Nonostante avessimo quasi la stessa età, con Guido ci frequentammo durante l’adolescenza, quando io e lui frequentavamo il Ginnasio. Così si chiamava allora il primo biennio del Liceo Classico “Giannone”, a San Marco in Lamis. Prima non fu possibile, perché lui per via di una classe avanti, aveva compagni diversi alle Elementari. Per di più abitava al quartiere Piazza ed aveva i coetanei della strada con cui giocare.
Altrettanto facevo io col vicinato della mia età alle “Mura” Allora il borgo antico era intensamente abitato, sia come numero di nuclei familiari, sia per la quantità dei suoi componenti, che mediamente si aggiravano sui cinque figli a famiglia. Per cui fanciulli e ragazzi di ambo i sessi se ne contavano a iosa in ogni singola strada ed era esclusa ogni possibilità di annoiarsi. I nostri giochi preferiti erano: la campana, “lu mazzaridde” (una mazza con la quale si colpiva un pezzo di legno più corto, lanciandolo il più lontano possibile), accoppa accoppa (a cavalcioni), l’oca, gioco a carte, taccarello (fazzoletto a doppio nodo, con il quale si colpiva l’avversario), la carrozza con i cuscinetti, duelli con spade di legno, nascondiglio, ecc. Spesso a bande ci affrontavamo con i rivali di altri quartieri.
Fu durante un approccio simile, che conobbi per la prima volta Guido che mi fu subito simpatico. Ripresi l’amicizia, quando ritornato dal collegio e conseguito la licenza media da privatista, ci rivedemmo a San Marco: io, a frequentare la IV ginnasiale, lui, la V. Di solito ero io ad andare a casa sua. Egli abitava in una affollata traversa della piazza, al secondo piano. Qui c’era una micro – libreria, dove c’erano alcuni testi, per lo più riguardanti le cosiddette scienze occulte e magia (provenienti dall’antico proprietario), altri racconti in genere. Tappati dentro, ci provammo a leggere per primo quello di magia e scoprimmo i vari filtri ‘miracolosi’. Per esempio, come fare innamorare le ragazze, ma subito abbandonammo la nostra ricerca, in quanto troppo complicata e i componenti di essi assai difficili da reperire.

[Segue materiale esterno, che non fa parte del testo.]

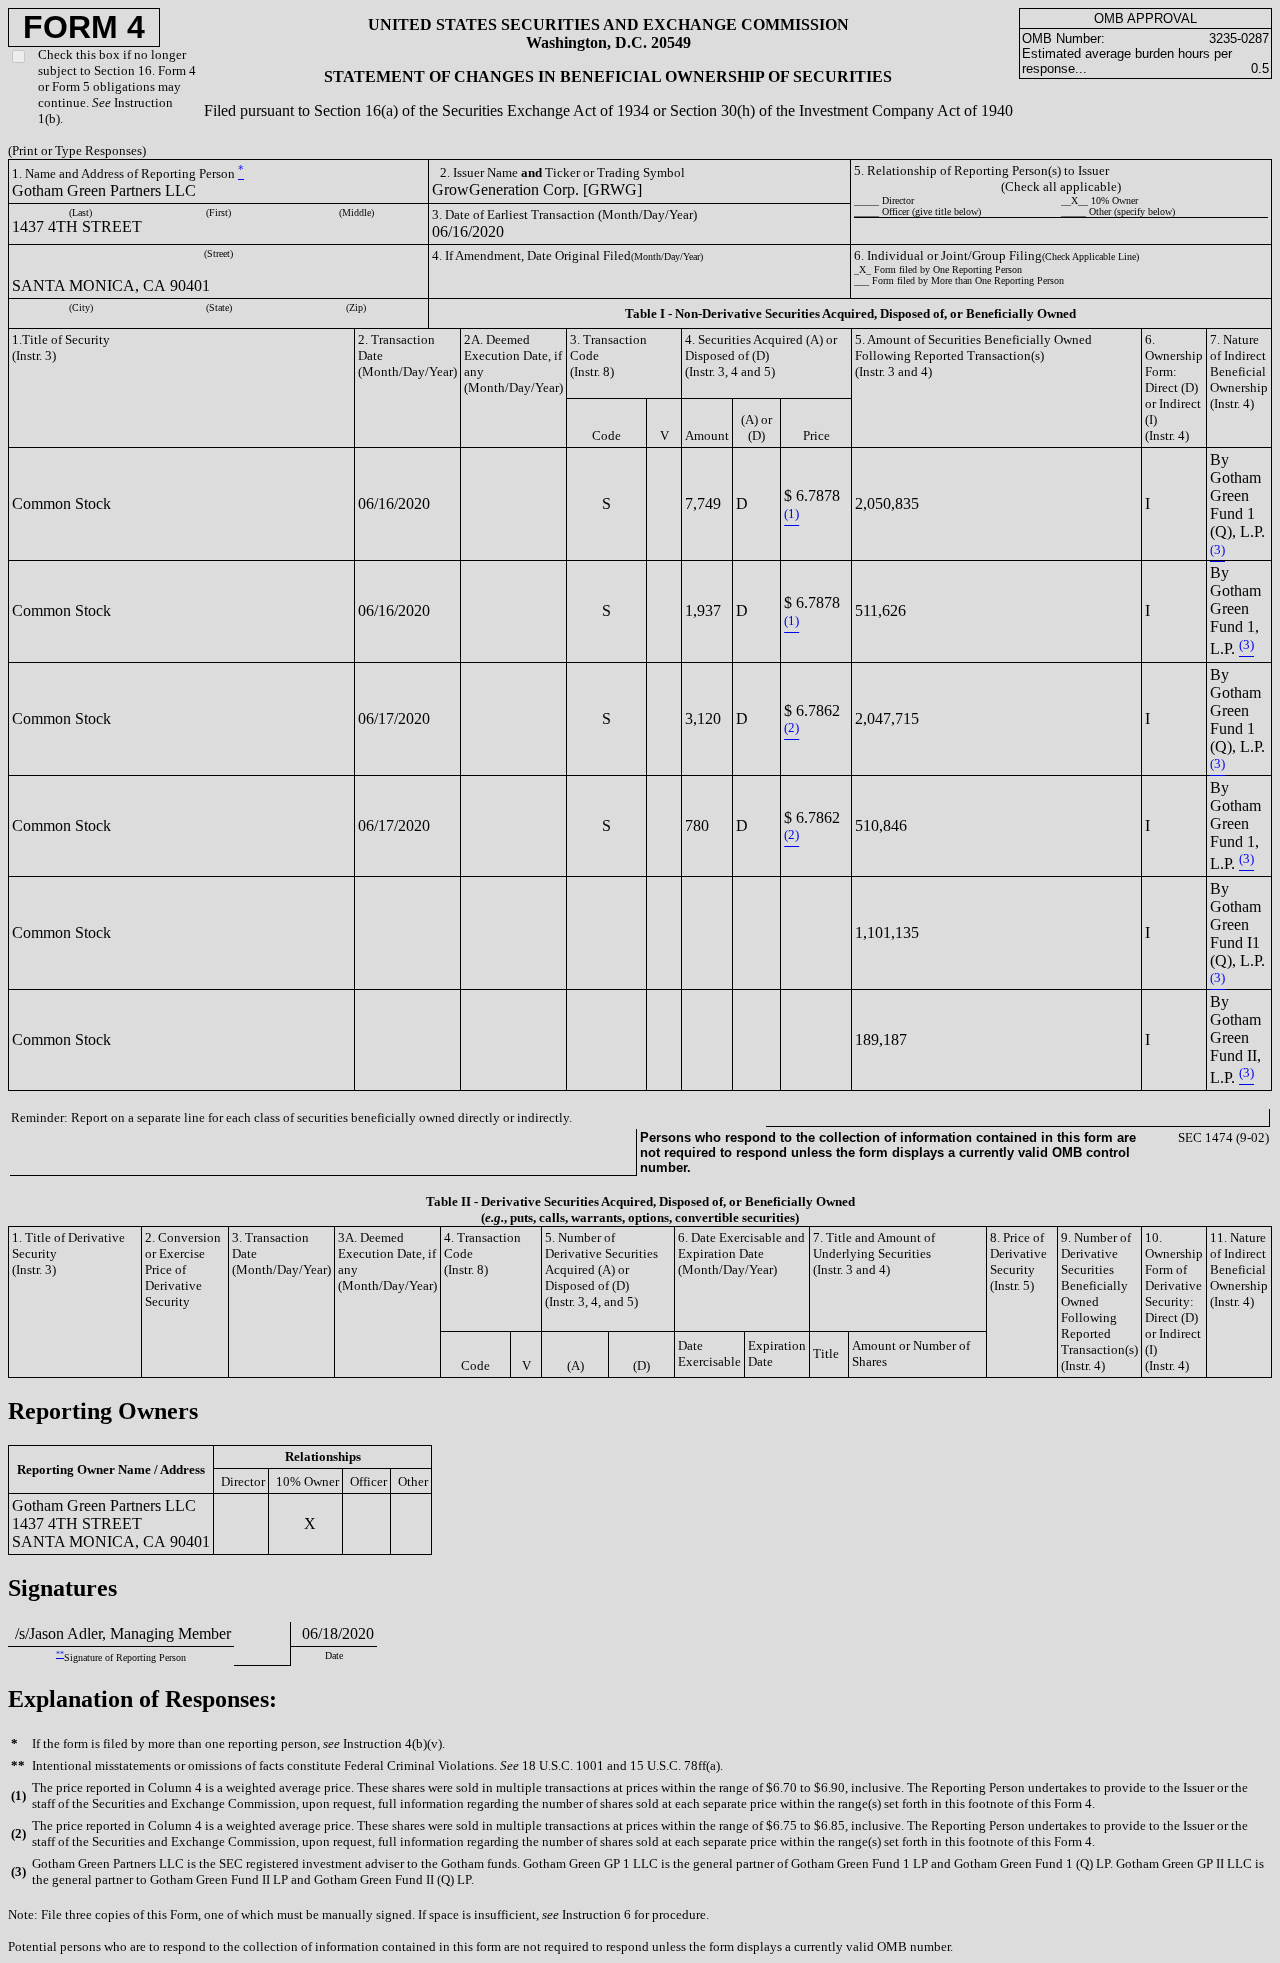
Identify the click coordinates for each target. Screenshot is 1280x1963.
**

Solo un libro ci colpì a prima lettura. S’intitolava “Le confidenze di Marisa e Lola”. Lo leggemmo a più riprese sino alla noia (per modo di dire). Di esso assaporavamo sesso a buon mercato, scoprendo ad uno ad uno tutti i segreti dell’amore fisico. La piacevole lettura proseguì parecchi mesi. Dopo passammo il testo anche ai nostri compagni Ad uno di essi capitò di essere sorpreso da un genitore che era assai religioso. Il libro fu immediatamente strappato e bruciato e il compagno, seduta stante, malmenato a più non posso. Per nascondere i lividi, disertò la scuola per due settimane. Il papà del mio amico fisso, dal canto suo, era molto previdente e, accorgendosi che ormai eravamo cresciuti abbastanza per provare le dolcezze delle prime vampate d’amore, pensò bene di rimediarci un giradischi. Lo fece da perfetto conoscitore, mettendo assieme pezzi vari in disuso, rilevati da radio, vecchi grammofoni e altoparlanti. Fu un successo. Il congegno funzionò a primo acchito.
Ci mettemmo prima i dischi da ballo (tango, polca, mazurka, valzer e fox trot) a 75 giri e successivamente quelli a 45, che trasmettevano ballabili più moderni, come slow, calipso, cha cha cha, e successivamente il rock americano, ecc. Le ragazze, quasi tutte giovanissime, specie le forestiere (ne ricordo una che era bellissima e sexy) ci venivano volentieri al nostro ‘pensatoio’ (così chiamavamo la stanza preferita, ossia luogo di studio-pensiero e da ‘ballo’) e col pretesto di imparare il ballo, ci stringevamo e scambiavamo qualche bacio furtivo. Il giradischi di Guido restò ‘sommo’ nel servizio anche quando andò in voga quello mobile a valigetta. Tanto, da essere utilizzato più tardi anche nei comizi politici. Si continuò così anche negli anni a venire.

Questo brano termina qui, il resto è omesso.